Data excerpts
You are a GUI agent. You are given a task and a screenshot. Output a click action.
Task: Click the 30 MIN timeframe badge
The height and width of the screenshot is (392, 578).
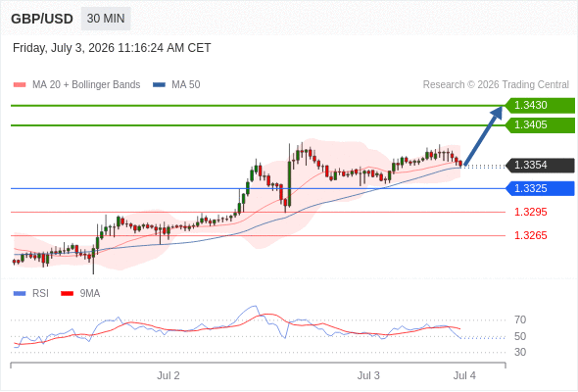pos(106,19)

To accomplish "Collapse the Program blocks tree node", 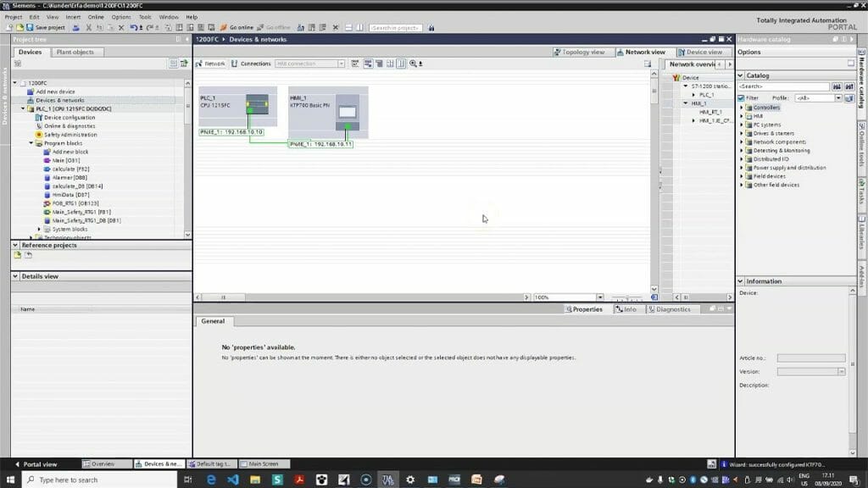I will [31, 143].
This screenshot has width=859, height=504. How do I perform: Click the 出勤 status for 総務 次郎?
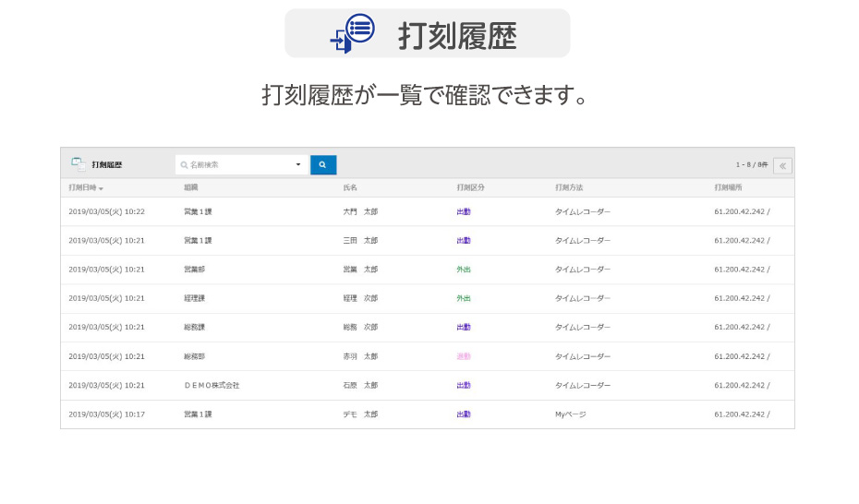tap(464, 327)
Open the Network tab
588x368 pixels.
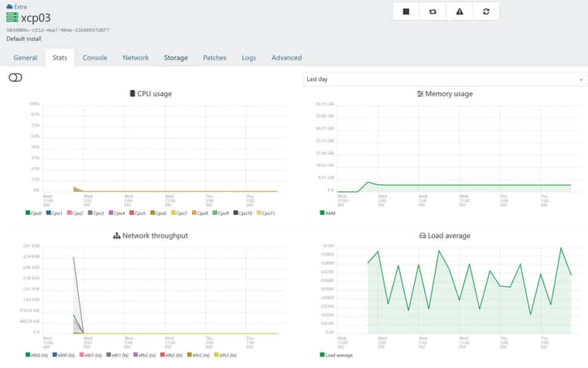click(x=135, y=58)
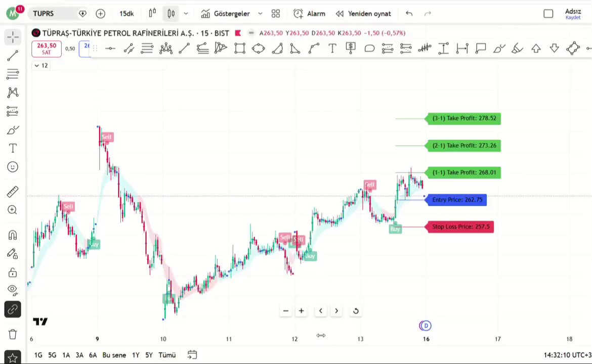Activate the zoom in magnifier tool
Image resolution: width=592 pixels, height=364 pixels.
point(13,210)
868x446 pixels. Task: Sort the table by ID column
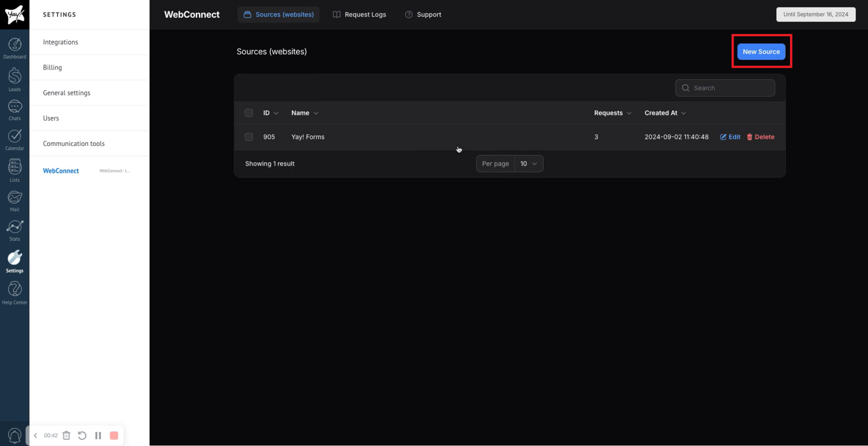[x=270, y=113]
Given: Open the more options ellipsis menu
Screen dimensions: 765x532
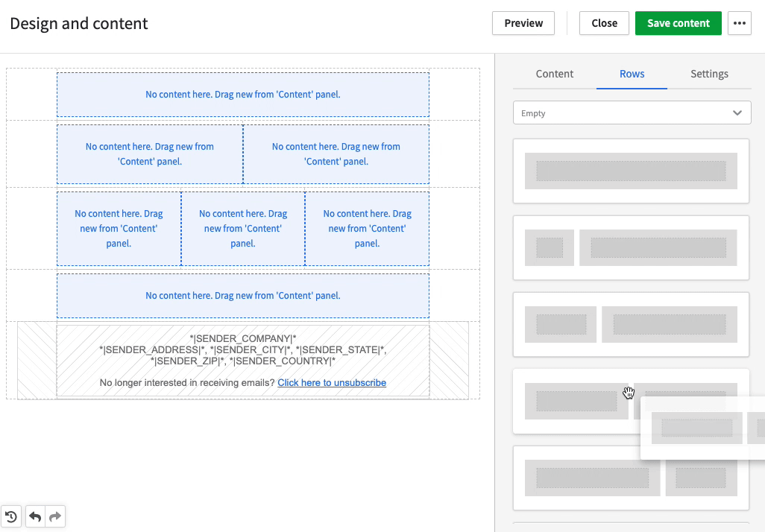Looking at the screenshot, I should tap(739, 23).
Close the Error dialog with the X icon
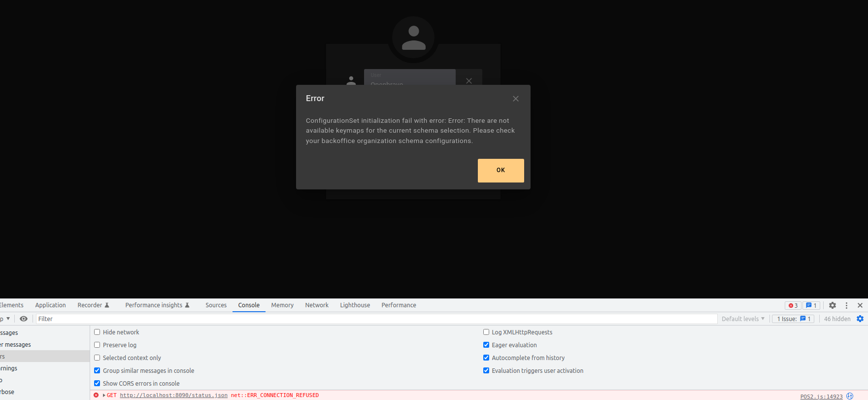Viewport: 868px width, 400px height. (x=515, y=99)
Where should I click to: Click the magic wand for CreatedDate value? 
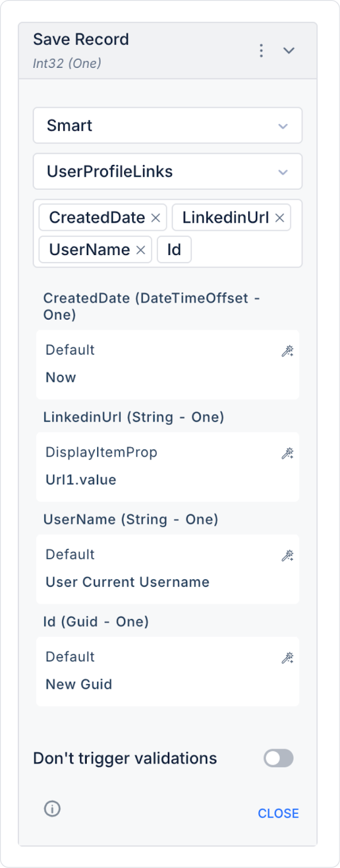287,351
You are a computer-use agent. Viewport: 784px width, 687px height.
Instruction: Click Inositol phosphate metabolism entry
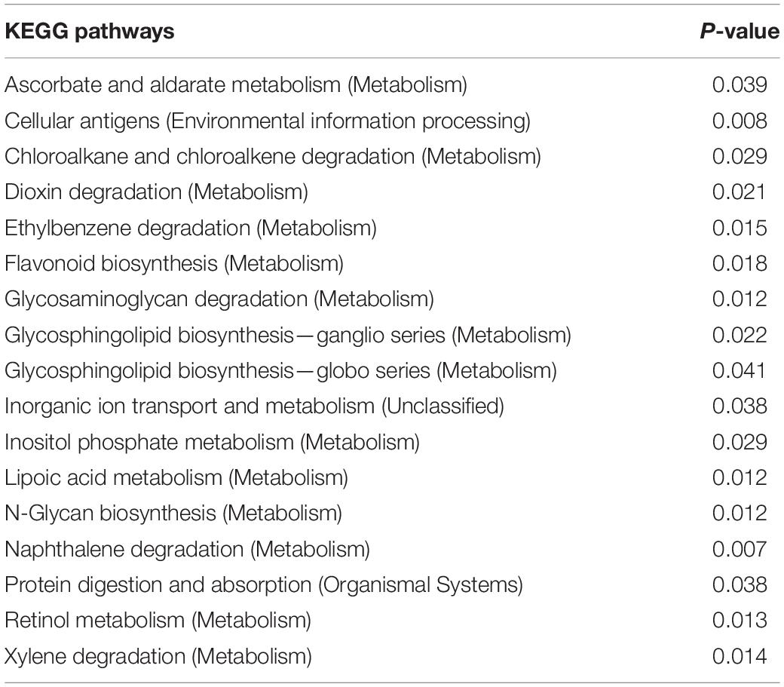212,442
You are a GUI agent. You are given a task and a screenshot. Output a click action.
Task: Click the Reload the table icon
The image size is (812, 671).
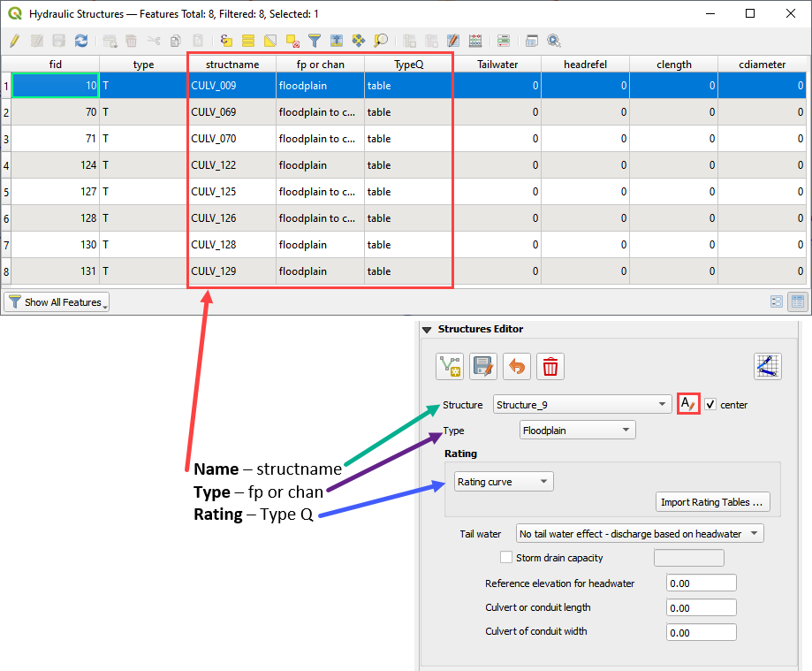(81, 41)
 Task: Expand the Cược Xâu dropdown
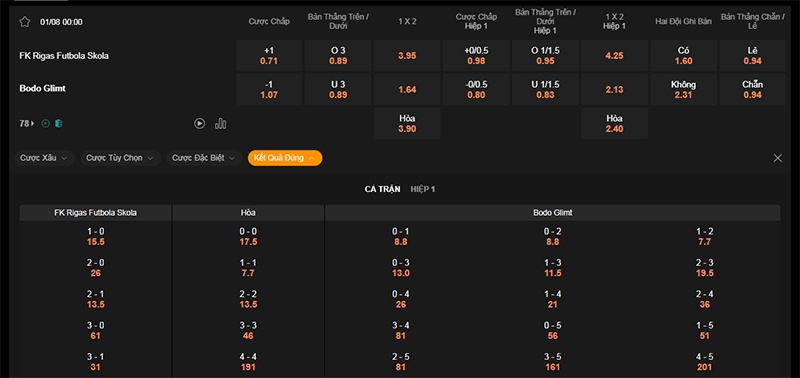44,158
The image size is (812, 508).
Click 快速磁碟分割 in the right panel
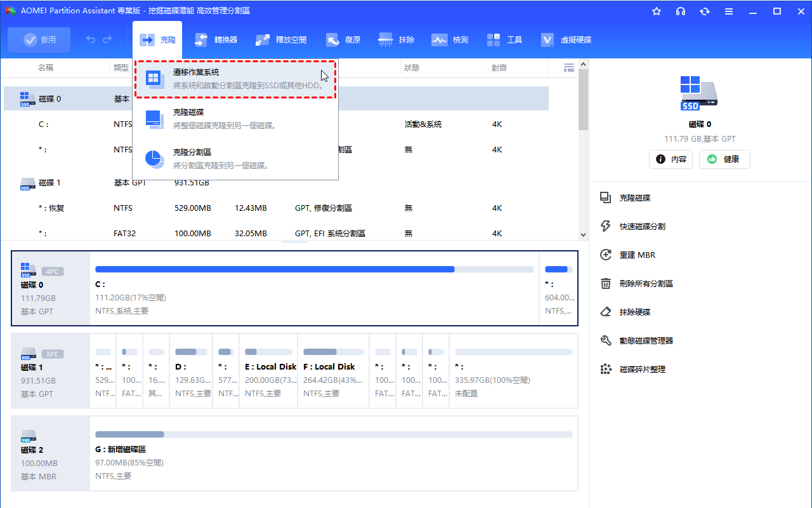[642, 227]
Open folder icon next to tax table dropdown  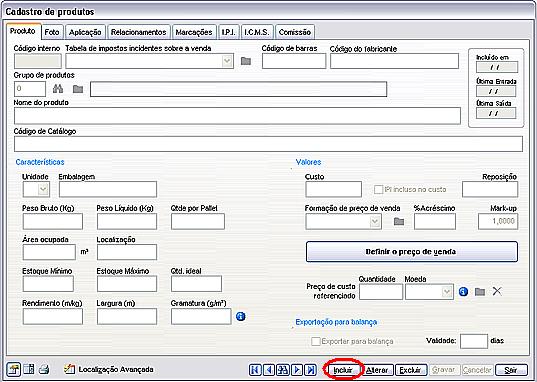click(246, 61)
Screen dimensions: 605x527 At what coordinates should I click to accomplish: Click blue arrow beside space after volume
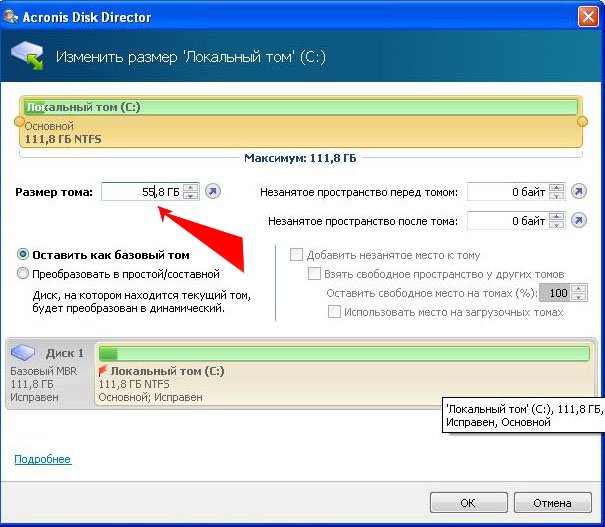coord(578,220)
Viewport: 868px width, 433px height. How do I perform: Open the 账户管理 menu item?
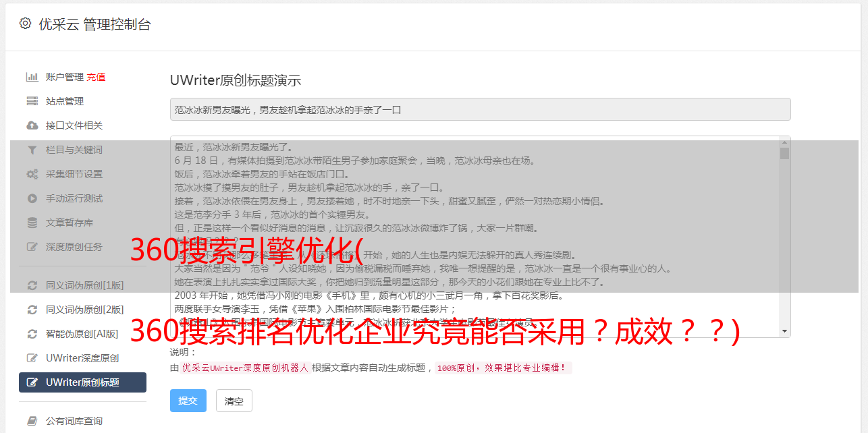[64, 77]
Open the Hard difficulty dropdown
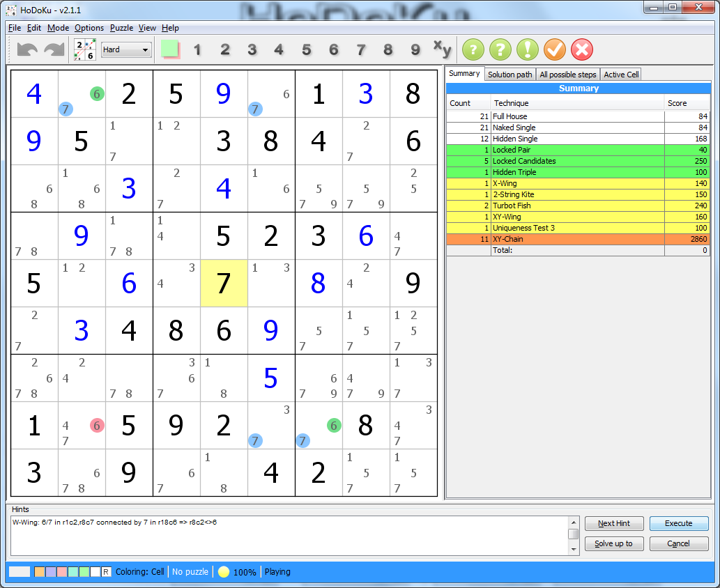This screenshot has height=588, width=720. 126,50
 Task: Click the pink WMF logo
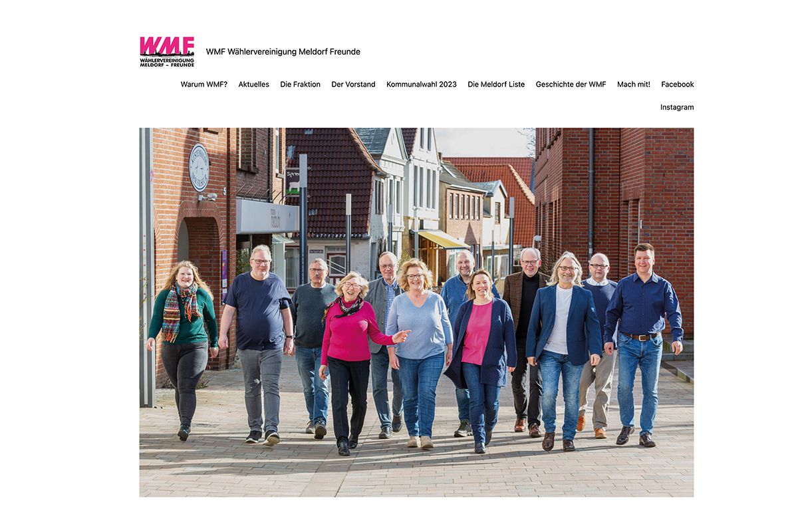pyautogui.click(x=167, y=52)
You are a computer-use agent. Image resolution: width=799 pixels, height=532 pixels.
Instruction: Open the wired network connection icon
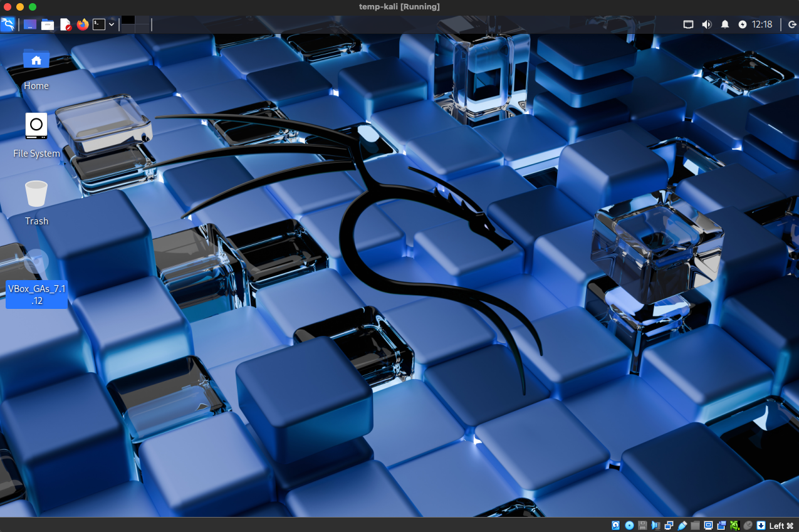pos(688,24)
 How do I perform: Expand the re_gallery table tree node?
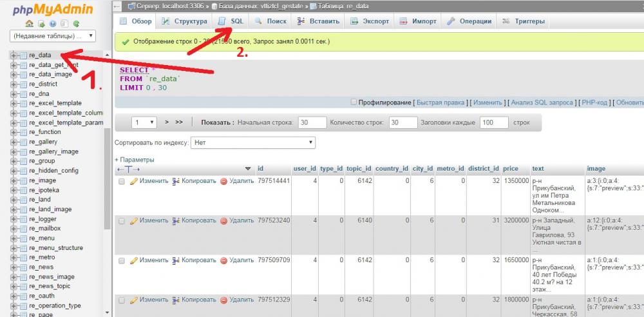click(14, 142)
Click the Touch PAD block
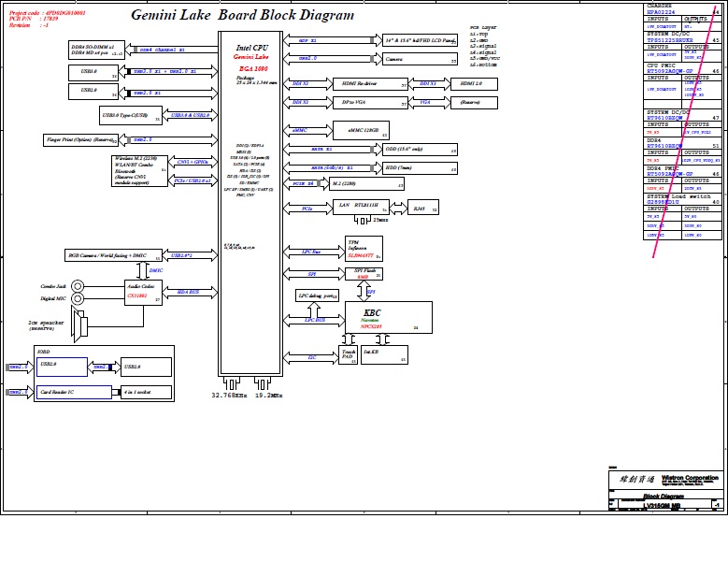This screenshot has width=728, height=562. 348,354
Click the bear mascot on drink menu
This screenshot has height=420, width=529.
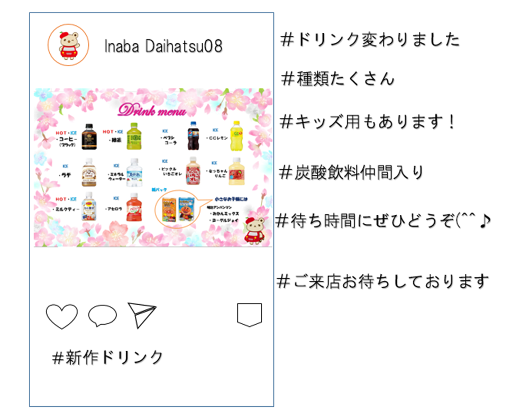256,230
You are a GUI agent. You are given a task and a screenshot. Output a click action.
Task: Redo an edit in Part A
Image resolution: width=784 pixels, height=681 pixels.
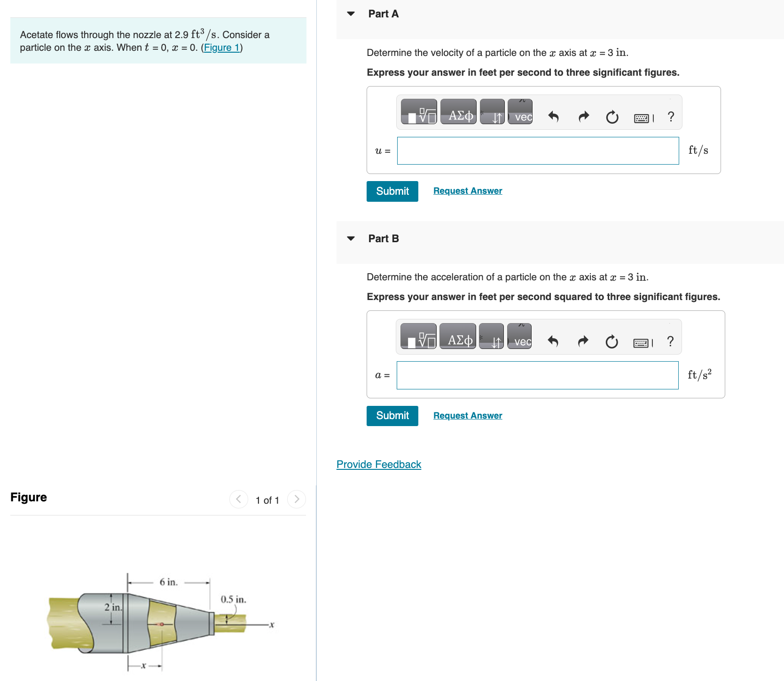(582, 117)
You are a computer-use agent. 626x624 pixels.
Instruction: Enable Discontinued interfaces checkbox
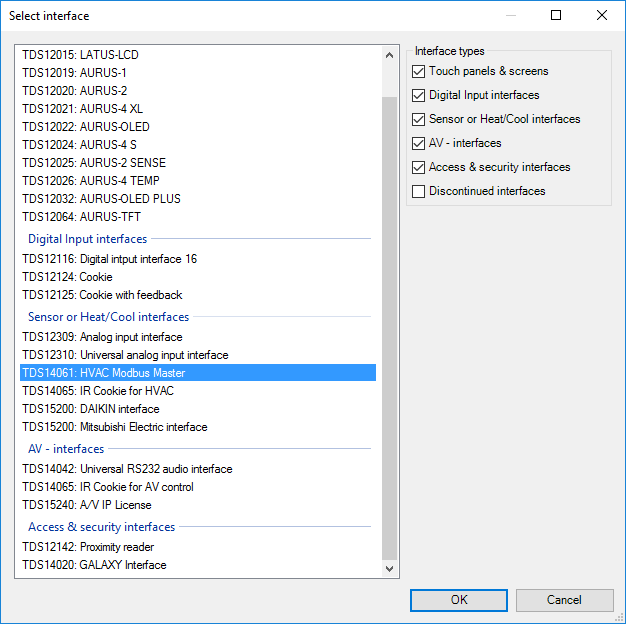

## Work required
Write each line exactly as it appears, from the line that holds "Image resolution: width=784" through the closing line of the data above, and leave every picture out.

## Output of the task
Image resolution: width=784 pixels, height=681 pixels.
(582, 117)
You are a computer-use agent. 626x624 pixels.
Instruction: Enable Discontinued interfaces checkbox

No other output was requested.